Его крашеная супруга гордо поправила кружева.

— Не волнуйтесь, молодой человек, — продолжал инженер-химик. — Американцы за япошек всерьез взялись. Если что и начнется с нашей стороны, так только к дележу поспеем.

— Тебе легко рассуждать, Веня, — уколола его Генкина мать.

— Веньямин, если сказал, знает, — ответила инженерша.

— С Хирохито личную беседу имели? — съязвил мастер цеха.

— Газеты читаю, молодой человек, — ответил инженер.

— Э, в газетах разве напишут, — сказал Семен. — Лучше выпьем!

— Не волнуйся, Валерий, — улыбнулся мне Петр Васильевич. — Это не война. Может, доехать не успеет родитель. Японцы — не немцы. Германию разбили, а этих уж как-нибудь. Они только для китайцев вояки.

Ух, верить хотелось! Не читал я никогда этих рубрик про Тихий океан. Даже сейчас, в библиотеке, не взял газетной подшивки. Козлов оттеснил отца в моей башке.

— Все будет хорошо, Валерий! — повторил Петр Васильевич. — Самураи — не немцы. Немцы — вот солдаты. Немцы сына у меня отняли. — Он уже порядком выпил.

— Эх, Геня, спой лучше. Что делать — нет Вовы. Нету! Спой, Геня, ту самую… Ты знаешь.
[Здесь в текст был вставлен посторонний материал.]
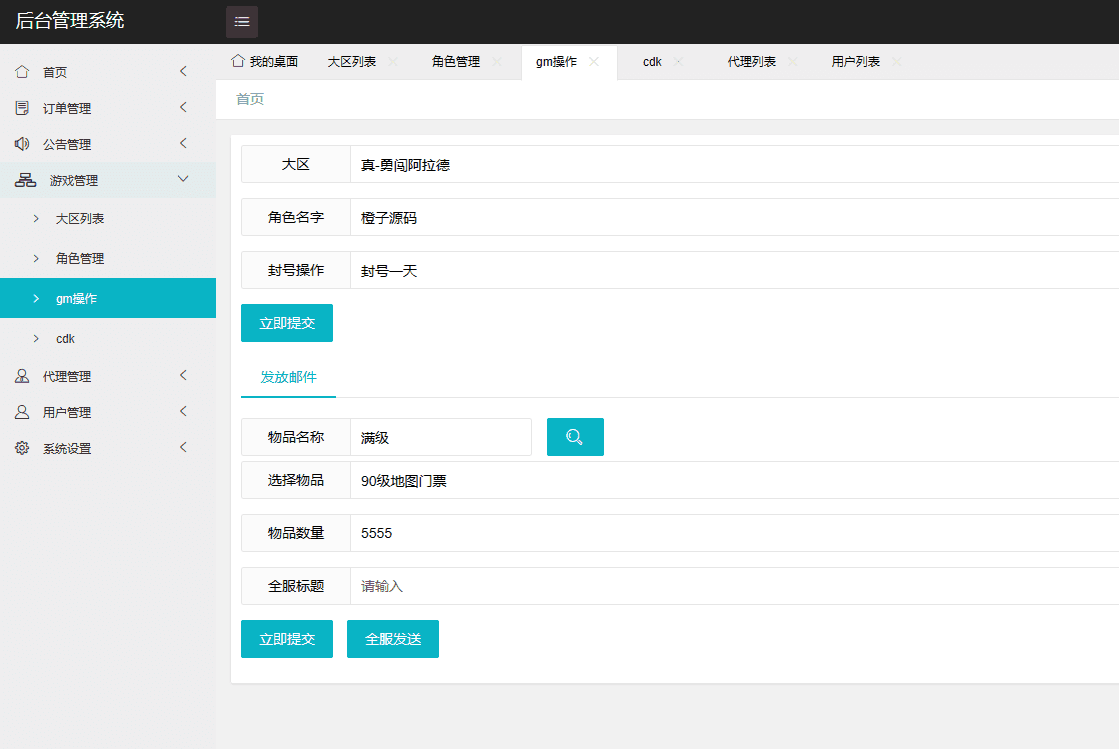This screenshot has height=749, width=1119.
Task: Switch to the 我的桌面 tab
Action: click(265, 61)
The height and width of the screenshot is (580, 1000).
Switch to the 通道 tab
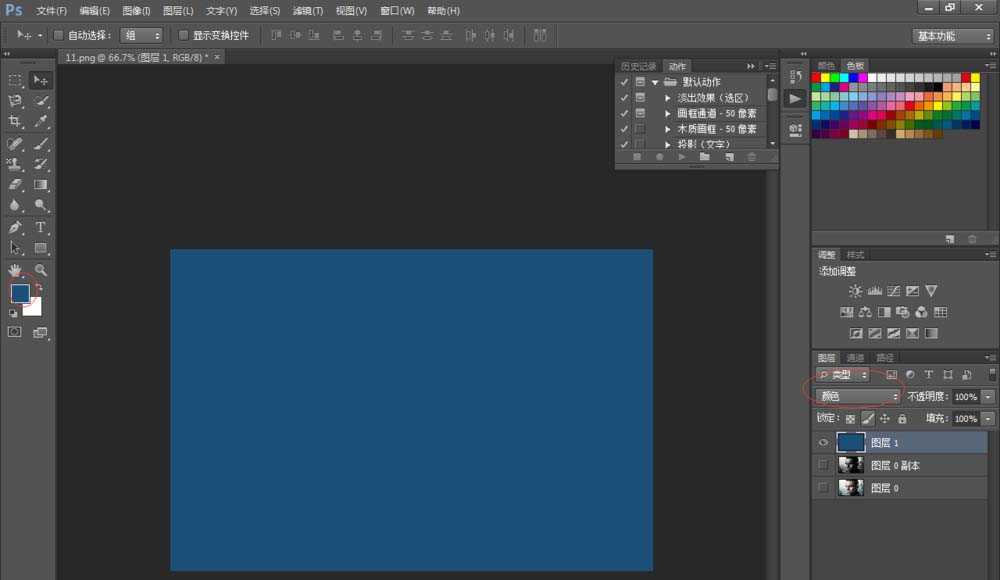pos(855,358)
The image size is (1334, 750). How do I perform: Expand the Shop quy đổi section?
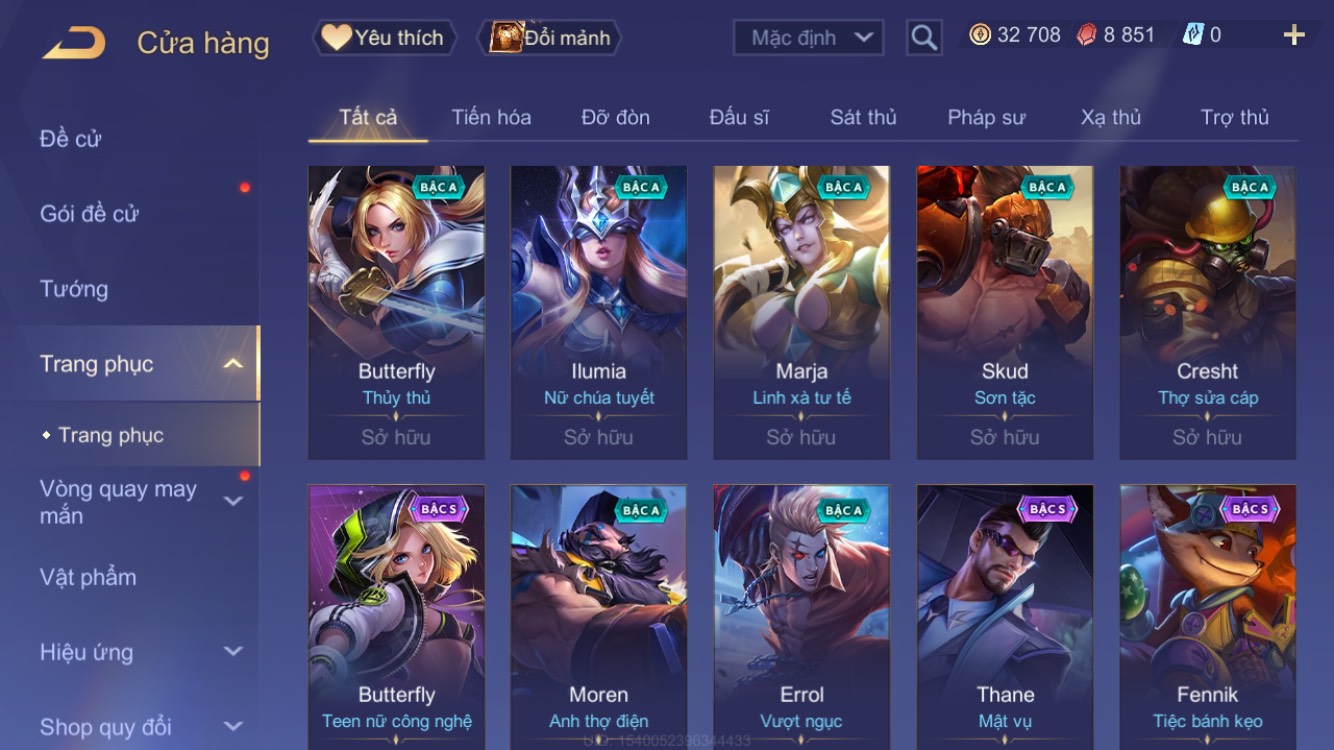[233, 726]
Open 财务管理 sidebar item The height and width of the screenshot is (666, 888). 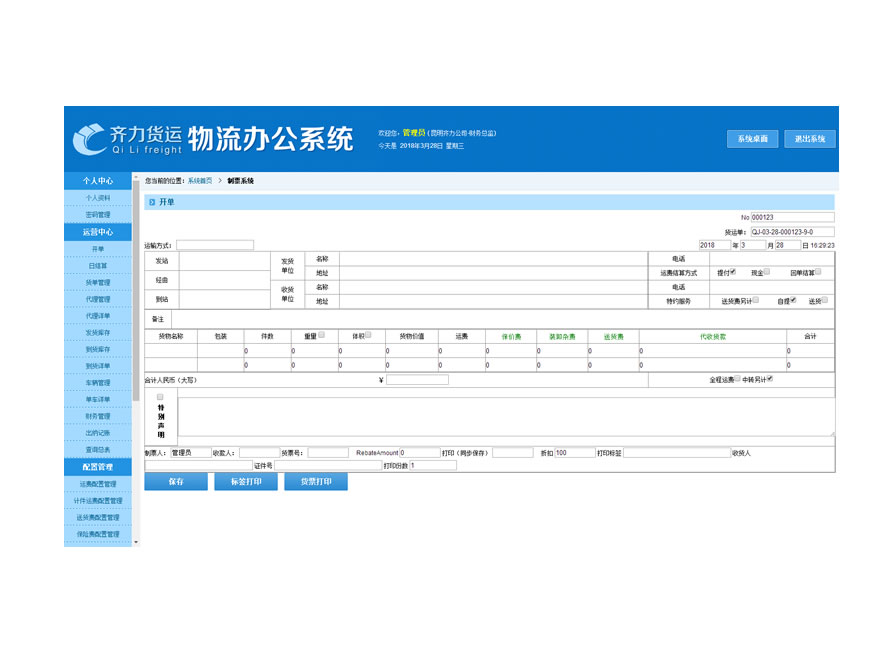97,416
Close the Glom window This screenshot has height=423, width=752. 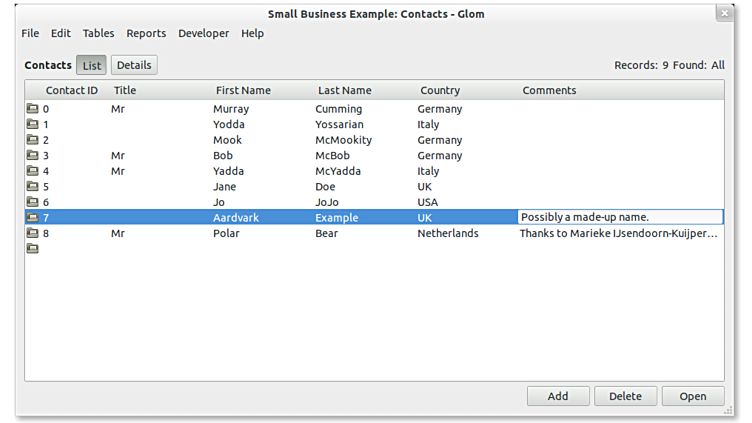(x=724, y=13)
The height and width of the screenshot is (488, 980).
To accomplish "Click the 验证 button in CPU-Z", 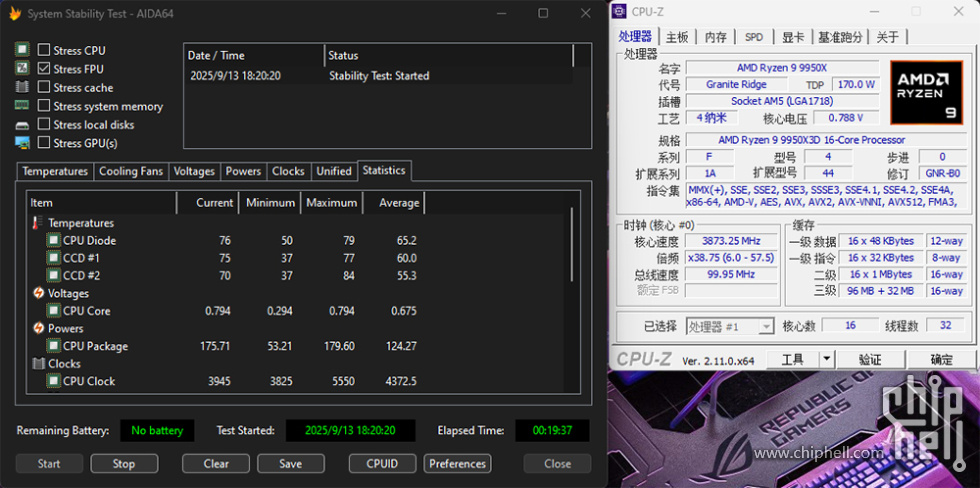I will 870,359.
Генка обнял меня за плечи.

— Только не вой, Скок, — шепнул на ухо, а сам распустил губы, подпер кулаком щеку и начал:


Ты, с любовью шитая,

Пулями пробитая,

У костров сожженная

В холод и мятель…

Он особенно жал на «я» в «мятели». Я пошел вторым голосом, стараясь не наступать на концы строчек:

Временем потрепана,

Бережно заштопана,

С потемневшим воротом

Серая шинель.

От «временем потрепана» песня повторялась. Слезы она вышибала. И плевать было на все беды-неудачи. Я пел, как пил до этого, стараясь не жадничать, не торопиться и не запаздывать. Думал только о песне, все остальное отталкивал, оттирал плечом.

Ты пропахла порохом,

Но ценю я дорого

Боевую спутницу

Фронтовых недель… —

пел Генка, а я завидовал Семену, который глядел на меня одним глазом с черной повязкой. Наверно, считал: Примазываешься, браток.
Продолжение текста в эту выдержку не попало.